Item position entries

========

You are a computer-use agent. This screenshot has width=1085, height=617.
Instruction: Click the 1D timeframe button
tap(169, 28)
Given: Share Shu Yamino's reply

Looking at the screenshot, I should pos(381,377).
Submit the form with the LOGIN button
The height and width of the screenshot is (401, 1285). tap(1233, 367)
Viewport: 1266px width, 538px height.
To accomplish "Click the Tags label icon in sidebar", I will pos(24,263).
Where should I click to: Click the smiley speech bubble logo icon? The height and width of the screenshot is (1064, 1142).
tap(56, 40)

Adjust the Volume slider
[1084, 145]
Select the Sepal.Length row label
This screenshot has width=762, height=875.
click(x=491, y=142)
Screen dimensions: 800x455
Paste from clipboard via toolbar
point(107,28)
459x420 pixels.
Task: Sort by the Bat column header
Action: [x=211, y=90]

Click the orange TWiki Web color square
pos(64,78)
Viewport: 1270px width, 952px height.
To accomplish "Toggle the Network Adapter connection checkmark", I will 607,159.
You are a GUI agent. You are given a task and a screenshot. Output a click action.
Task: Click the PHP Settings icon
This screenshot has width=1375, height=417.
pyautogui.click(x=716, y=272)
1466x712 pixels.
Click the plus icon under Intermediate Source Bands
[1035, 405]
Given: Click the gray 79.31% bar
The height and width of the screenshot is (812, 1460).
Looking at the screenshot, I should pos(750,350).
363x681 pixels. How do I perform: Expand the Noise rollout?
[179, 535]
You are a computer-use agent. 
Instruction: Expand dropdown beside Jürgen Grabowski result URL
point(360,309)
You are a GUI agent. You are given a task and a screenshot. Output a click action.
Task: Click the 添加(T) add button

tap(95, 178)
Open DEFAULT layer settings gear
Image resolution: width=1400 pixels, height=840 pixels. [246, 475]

========

Can you rewrite the stretch from the line containing "Where should I" through the end of the entries, with "GUI agent" replaced by "GUI assistant" and everything else left unchanged?

* _Response below_:
Where should I click to: Click the smiley speech bubble logo icon? The height and width of the screenshot is (1064, 1142).
tap(56, 40)

Adjust the Volume slider
[1084, 145]
Select the Sepal.Length row label
This screenshot has width=762, height=875.
click(x=491, y=142)
Screen dimensions: 800x455
Paste from clipboard via toolbar
point(107,28)
459x420 pixels.
Task: Sort by the Bat column header
Action: [x=211, y=90]

Click the orange TWiki Web color square
pos(64,78)
Viewport: 1270px width, 952px height.
To accomplish "Toggle the Network Adapter connection checkmark", I will 607,159.
You are a GUI assistant. You are given a task and a screenshot. Output a click action.
Task: Click the PHP Settings icon
This screenshot has width=1375, height=417.
pyautogui.click(x=716, y=272)
1466x712 pixels.
Click the plus icon under Intermediate Source Bands
[1035, 405]
Given: Click the gray 79.31% bar
The height and width of the screenshot is (812, 1460).
Looking at the screenshot, I should pos(750,350).
363x681 pixels. How do I perform: Expand the Noise rollout?
[179, 535]
You are a computer-use agent. 
Instruction: Expand dropdown beside Jürgen Grabowski result URL
point(360,309)
You are a GUI assistant. You are given a task and a screenshot. Output a click action.
Task: Click the 添加(T) add button

tap(95, 178)
Open DEFAULT layer settings gear
Image resolution: width=1400 pixels, height=840 pixels. [246, 475]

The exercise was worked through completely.